Wave Gods had French trying out a variety of styles and succeeding more often than not-- the baroque boom-bap of "Old Man Wildin," the weird IDM of "All Over," the hollowed-out East Coast trap of "Lockjaw' and "Off The Rip" -- and MC4 attempts just as many forays into non-Fraud territory. We get the chilly Canadian bounce of "No Shopping," the strip club bombast of "Everytime," the golden era NY-mining sounds of "Said N Done," "I'm Heated," and "Have Mercy," and the high class pop of "Check Come" and "Xplicit," but only about half of what's thrown at the wall actually sticks. The Drake single is fine, if boring, the Jeezy track feels tired and already done a million times, "Said N Done" is cool until the gag is run into the ground on "I'm Heated," and "Check Come" feels like Detail should've saved it for Beyoncé. These are all tracks French should've been making to get into album mode -- stepping out of his comfort zone and expanding his breadth -- but at least half feel like they should have been left as B-sides or bonus tracks.

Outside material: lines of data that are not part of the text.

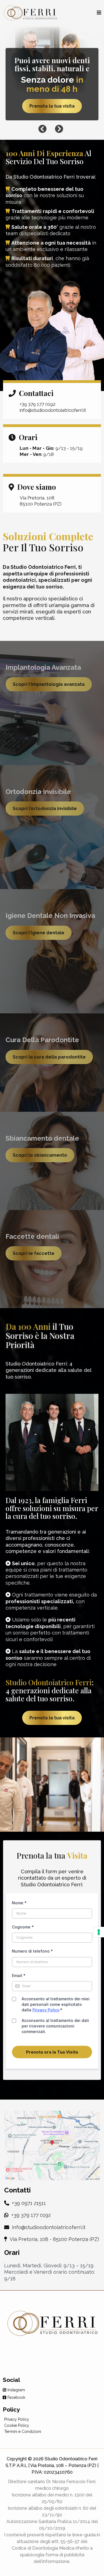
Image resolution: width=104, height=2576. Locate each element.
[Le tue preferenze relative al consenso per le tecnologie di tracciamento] (98, 1932)
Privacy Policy (45, 2009)
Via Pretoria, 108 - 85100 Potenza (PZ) (53, 2239)
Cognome (23, 1927)
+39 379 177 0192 (31, 2215)
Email (19, 1975)
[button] (99, 13)
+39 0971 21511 (28, 2203)
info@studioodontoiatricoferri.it (48, 2227)
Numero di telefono (32, 1951)
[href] (52, 2145)
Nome (19, 1902)
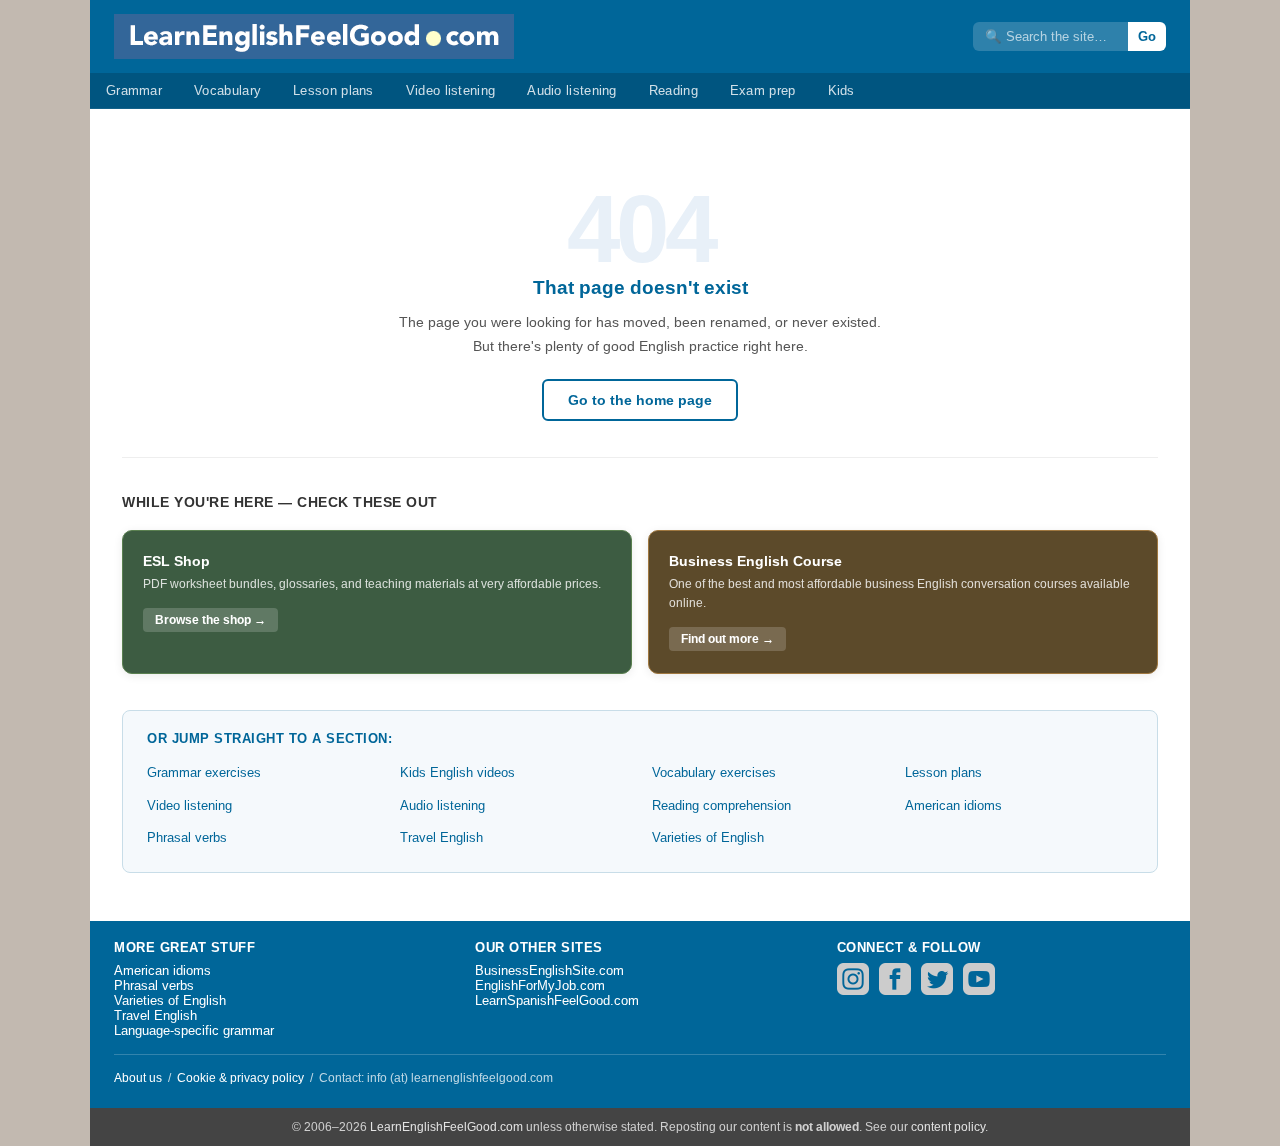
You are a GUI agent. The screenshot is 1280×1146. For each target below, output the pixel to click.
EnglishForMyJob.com (540, 985)
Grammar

All said and done, I'll find myself paring this down to a leaner ten tracks in iTunes and listening to it just as much as Wave Gods. MC4 starts out strongly, and ends even better with the hardnosed NY posse cut "Have Mercy" (unfortunately, after the Tribe album dropped, only the second best song to sample that "Dis Generation" line this November) and the jazzy, heartfelt "Chinx & Max / Paid For." Listening to French succeed at both his waviest and his most emotional makes the fat of MC4's middle section even more of a tragedy. No one outside of hit-chasing A&Rs asked for a Miguel/French bedroom jam, no one outside of French wanted a Fat Boys remake, and no one outside of... possibly anyone... wanted to hear him belt over piano chords on "Check Come." French's strengths have only gotten stronger, and his ability and willingness to experiment has expanded, but when it comes to making albums, he needs to learn how to edit and restrain himself better. That's probably a gargantuan task when you've got label execs breathing down your neck for hits, but as he showed on "Lockjaw" this year, if he simply relies on his existing gifts and commits fully to exciting collabs, he's got all the skills and finesse necessary to keep churning out unlikely organic hits. He's got to recognize MC4 as a failure, regardless of its music, and so I'm expecting a hungrier, more back-to-basics tape from him before springtime 2017. French is getting there as an album artist, but due to various slip-ups, MC4 isn't the breakout album it should have been.